*Exercise requirements:* Copy, from the listing, every line in which the string "empty" is present.
START Source records
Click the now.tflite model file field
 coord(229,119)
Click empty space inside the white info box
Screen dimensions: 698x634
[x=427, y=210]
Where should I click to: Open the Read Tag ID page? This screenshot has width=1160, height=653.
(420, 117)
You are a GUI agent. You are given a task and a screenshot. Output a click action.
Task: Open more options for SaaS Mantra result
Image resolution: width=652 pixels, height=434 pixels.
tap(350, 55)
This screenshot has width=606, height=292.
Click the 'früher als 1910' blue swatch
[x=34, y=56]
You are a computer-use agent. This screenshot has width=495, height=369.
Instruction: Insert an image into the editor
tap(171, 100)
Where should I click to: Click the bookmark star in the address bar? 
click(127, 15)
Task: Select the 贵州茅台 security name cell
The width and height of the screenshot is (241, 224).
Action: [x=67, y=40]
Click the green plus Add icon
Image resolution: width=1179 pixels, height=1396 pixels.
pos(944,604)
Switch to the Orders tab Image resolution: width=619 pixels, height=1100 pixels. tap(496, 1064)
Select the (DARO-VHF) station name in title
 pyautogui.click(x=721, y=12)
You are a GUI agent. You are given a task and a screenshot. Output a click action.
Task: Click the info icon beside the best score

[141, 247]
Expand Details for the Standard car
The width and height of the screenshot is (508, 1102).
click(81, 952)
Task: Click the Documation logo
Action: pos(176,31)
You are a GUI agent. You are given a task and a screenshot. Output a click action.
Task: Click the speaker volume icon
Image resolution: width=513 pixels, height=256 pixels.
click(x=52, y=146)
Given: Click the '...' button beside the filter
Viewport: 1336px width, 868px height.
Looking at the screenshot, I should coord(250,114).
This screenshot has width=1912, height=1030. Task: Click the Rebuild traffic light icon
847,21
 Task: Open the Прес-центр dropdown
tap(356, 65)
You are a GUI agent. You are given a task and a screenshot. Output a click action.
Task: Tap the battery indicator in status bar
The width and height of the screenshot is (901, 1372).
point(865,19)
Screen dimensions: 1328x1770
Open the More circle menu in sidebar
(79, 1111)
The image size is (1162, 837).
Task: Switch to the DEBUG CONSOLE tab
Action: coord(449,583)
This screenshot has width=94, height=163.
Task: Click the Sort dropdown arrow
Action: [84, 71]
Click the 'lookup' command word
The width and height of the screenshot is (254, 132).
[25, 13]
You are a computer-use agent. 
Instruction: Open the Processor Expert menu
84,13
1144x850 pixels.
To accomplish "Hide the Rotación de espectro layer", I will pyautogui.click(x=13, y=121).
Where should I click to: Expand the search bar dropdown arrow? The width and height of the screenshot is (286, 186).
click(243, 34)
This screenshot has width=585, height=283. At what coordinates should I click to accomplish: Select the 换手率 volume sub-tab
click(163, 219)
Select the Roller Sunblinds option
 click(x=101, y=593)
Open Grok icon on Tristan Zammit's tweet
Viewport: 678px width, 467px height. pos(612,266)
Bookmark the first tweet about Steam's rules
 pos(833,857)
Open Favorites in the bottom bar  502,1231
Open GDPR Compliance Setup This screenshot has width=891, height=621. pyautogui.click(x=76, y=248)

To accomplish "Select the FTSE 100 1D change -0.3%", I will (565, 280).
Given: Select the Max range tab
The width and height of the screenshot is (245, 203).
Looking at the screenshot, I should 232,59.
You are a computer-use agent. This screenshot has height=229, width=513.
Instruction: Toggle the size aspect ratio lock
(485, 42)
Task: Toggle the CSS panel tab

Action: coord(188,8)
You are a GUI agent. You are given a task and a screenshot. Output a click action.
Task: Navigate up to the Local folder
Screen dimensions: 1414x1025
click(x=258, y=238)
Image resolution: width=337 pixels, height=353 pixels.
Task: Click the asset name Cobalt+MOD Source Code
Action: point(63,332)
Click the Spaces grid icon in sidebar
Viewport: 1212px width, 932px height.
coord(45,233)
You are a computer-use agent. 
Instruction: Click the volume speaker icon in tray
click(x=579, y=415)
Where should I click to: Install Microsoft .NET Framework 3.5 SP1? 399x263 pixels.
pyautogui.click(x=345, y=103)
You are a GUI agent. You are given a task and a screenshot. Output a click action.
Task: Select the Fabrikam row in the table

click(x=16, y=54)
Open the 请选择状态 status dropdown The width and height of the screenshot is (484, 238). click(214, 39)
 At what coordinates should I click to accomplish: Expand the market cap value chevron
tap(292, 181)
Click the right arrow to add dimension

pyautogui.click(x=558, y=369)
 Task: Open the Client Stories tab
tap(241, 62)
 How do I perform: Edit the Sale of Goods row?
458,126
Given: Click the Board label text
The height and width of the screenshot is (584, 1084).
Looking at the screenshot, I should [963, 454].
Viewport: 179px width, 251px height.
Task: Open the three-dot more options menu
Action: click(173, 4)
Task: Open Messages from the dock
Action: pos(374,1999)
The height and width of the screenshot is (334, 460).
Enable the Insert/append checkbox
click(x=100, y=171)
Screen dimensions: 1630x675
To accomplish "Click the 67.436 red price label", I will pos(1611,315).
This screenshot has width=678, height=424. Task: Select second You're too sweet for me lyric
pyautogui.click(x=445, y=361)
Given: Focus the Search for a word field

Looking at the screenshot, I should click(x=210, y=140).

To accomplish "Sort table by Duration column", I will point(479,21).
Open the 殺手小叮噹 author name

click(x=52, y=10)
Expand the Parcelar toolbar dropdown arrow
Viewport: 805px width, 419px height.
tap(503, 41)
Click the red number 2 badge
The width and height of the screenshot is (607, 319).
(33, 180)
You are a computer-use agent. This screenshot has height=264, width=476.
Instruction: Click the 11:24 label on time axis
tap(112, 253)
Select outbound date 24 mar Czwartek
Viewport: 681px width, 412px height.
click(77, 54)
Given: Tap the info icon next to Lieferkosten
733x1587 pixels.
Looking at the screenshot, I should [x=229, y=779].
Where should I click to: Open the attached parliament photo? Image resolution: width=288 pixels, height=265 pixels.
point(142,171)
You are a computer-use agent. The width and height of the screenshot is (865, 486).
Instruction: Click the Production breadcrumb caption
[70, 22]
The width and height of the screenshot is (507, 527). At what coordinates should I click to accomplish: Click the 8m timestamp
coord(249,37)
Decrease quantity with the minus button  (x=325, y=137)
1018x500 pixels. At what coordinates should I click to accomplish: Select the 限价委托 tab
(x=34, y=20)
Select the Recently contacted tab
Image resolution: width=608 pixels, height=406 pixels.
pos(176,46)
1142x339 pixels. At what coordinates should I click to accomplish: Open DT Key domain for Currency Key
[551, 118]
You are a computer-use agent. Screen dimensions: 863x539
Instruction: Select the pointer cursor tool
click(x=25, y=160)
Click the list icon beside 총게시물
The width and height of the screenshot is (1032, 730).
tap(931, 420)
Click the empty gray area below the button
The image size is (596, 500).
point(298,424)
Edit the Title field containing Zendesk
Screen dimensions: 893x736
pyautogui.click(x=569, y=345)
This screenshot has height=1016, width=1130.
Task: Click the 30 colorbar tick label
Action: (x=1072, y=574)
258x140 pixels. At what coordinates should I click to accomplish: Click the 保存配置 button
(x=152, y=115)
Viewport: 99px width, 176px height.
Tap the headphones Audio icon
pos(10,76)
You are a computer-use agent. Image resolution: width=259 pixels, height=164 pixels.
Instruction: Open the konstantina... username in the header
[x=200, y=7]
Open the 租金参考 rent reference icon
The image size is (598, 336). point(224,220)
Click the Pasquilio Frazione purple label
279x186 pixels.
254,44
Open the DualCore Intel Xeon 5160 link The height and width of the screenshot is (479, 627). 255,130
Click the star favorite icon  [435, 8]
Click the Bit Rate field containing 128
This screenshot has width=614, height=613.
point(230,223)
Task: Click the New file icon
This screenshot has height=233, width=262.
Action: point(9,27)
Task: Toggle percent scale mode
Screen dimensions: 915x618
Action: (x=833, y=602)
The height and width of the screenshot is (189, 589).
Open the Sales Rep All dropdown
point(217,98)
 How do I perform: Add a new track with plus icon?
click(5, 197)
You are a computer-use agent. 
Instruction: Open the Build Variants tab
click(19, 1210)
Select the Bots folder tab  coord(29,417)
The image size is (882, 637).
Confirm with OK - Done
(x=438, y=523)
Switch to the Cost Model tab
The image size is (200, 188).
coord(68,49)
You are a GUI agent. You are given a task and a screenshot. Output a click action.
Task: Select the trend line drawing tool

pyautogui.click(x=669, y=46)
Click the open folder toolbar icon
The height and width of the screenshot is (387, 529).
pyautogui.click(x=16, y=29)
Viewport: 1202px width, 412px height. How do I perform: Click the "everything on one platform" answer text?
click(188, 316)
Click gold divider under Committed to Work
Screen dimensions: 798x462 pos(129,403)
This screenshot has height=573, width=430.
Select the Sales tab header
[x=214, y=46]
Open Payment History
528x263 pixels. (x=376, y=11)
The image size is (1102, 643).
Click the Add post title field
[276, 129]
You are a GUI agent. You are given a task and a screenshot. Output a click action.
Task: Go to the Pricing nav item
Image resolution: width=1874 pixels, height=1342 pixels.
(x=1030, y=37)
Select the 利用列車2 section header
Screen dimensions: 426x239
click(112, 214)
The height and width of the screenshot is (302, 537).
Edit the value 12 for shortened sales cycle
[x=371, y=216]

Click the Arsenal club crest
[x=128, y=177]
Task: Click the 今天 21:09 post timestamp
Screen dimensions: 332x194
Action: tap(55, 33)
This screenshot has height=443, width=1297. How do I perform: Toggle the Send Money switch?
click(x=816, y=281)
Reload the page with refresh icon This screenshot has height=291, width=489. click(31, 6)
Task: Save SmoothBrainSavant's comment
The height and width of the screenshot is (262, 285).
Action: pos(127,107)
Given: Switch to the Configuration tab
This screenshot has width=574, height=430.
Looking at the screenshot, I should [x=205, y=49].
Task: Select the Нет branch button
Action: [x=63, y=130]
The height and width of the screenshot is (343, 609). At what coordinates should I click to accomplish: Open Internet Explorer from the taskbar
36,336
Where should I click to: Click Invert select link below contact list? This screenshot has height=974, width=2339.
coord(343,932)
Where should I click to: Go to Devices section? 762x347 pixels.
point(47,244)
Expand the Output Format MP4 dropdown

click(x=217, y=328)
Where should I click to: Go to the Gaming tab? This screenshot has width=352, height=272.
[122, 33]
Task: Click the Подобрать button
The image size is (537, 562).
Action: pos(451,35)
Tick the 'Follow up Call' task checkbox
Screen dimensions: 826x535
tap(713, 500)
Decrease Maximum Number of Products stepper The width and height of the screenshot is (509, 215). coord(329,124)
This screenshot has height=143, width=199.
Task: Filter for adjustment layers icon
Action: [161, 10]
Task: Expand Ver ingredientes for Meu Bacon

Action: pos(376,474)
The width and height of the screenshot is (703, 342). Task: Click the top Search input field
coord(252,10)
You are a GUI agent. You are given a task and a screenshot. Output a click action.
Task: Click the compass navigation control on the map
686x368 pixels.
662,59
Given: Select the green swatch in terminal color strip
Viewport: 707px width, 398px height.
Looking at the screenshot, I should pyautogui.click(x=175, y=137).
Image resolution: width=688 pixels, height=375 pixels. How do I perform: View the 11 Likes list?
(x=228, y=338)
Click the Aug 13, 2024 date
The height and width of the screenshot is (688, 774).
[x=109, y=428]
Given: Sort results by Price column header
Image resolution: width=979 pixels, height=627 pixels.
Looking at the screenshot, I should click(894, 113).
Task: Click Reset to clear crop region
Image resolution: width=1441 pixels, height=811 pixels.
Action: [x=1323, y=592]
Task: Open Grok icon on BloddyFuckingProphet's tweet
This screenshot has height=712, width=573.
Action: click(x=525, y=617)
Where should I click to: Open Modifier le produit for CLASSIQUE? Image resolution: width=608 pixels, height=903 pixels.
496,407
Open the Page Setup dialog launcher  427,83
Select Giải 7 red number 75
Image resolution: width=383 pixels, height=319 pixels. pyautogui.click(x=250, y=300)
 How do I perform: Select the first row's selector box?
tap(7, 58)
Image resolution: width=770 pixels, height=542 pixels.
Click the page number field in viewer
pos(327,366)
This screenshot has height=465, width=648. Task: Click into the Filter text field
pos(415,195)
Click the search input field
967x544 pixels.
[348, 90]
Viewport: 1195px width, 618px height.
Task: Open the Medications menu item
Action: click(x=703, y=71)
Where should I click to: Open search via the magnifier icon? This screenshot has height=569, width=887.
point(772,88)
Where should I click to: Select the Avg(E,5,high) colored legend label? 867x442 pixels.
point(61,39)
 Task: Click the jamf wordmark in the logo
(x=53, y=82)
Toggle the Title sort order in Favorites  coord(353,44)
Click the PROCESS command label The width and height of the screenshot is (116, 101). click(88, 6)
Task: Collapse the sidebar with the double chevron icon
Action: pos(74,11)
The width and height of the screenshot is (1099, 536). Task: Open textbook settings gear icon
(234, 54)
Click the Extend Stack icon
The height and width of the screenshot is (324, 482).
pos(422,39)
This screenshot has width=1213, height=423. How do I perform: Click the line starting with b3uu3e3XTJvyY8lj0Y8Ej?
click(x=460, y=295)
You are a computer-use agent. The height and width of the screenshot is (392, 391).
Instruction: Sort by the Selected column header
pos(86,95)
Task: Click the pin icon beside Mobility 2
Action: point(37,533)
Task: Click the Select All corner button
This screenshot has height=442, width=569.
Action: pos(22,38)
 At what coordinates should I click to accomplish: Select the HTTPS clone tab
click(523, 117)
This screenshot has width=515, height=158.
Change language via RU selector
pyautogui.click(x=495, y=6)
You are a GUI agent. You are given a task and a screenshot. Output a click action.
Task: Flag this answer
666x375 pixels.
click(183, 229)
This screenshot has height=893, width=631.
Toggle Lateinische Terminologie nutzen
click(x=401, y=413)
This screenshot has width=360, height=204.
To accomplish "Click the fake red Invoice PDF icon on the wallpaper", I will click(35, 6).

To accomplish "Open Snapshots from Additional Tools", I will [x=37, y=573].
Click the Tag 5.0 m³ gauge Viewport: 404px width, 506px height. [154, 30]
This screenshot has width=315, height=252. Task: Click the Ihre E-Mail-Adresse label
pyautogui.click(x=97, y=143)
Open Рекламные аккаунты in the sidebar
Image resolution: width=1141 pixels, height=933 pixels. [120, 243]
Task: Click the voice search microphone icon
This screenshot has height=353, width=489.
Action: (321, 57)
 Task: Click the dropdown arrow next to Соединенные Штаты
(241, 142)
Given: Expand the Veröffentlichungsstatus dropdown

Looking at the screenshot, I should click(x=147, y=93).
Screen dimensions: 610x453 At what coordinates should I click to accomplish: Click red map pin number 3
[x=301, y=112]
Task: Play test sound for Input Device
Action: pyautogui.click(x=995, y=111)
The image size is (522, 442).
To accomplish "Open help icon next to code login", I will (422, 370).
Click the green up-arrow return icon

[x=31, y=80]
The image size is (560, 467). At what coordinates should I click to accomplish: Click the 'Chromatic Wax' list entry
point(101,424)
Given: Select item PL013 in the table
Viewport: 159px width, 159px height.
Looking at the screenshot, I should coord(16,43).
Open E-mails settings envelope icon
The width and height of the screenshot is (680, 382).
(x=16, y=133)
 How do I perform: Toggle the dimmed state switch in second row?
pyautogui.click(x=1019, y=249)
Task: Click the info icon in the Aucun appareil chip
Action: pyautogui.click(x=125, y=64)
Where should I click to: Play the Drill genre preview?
END Source records
*Answer box:*
Click empty space inside the white info box
Click the empty gray area below the button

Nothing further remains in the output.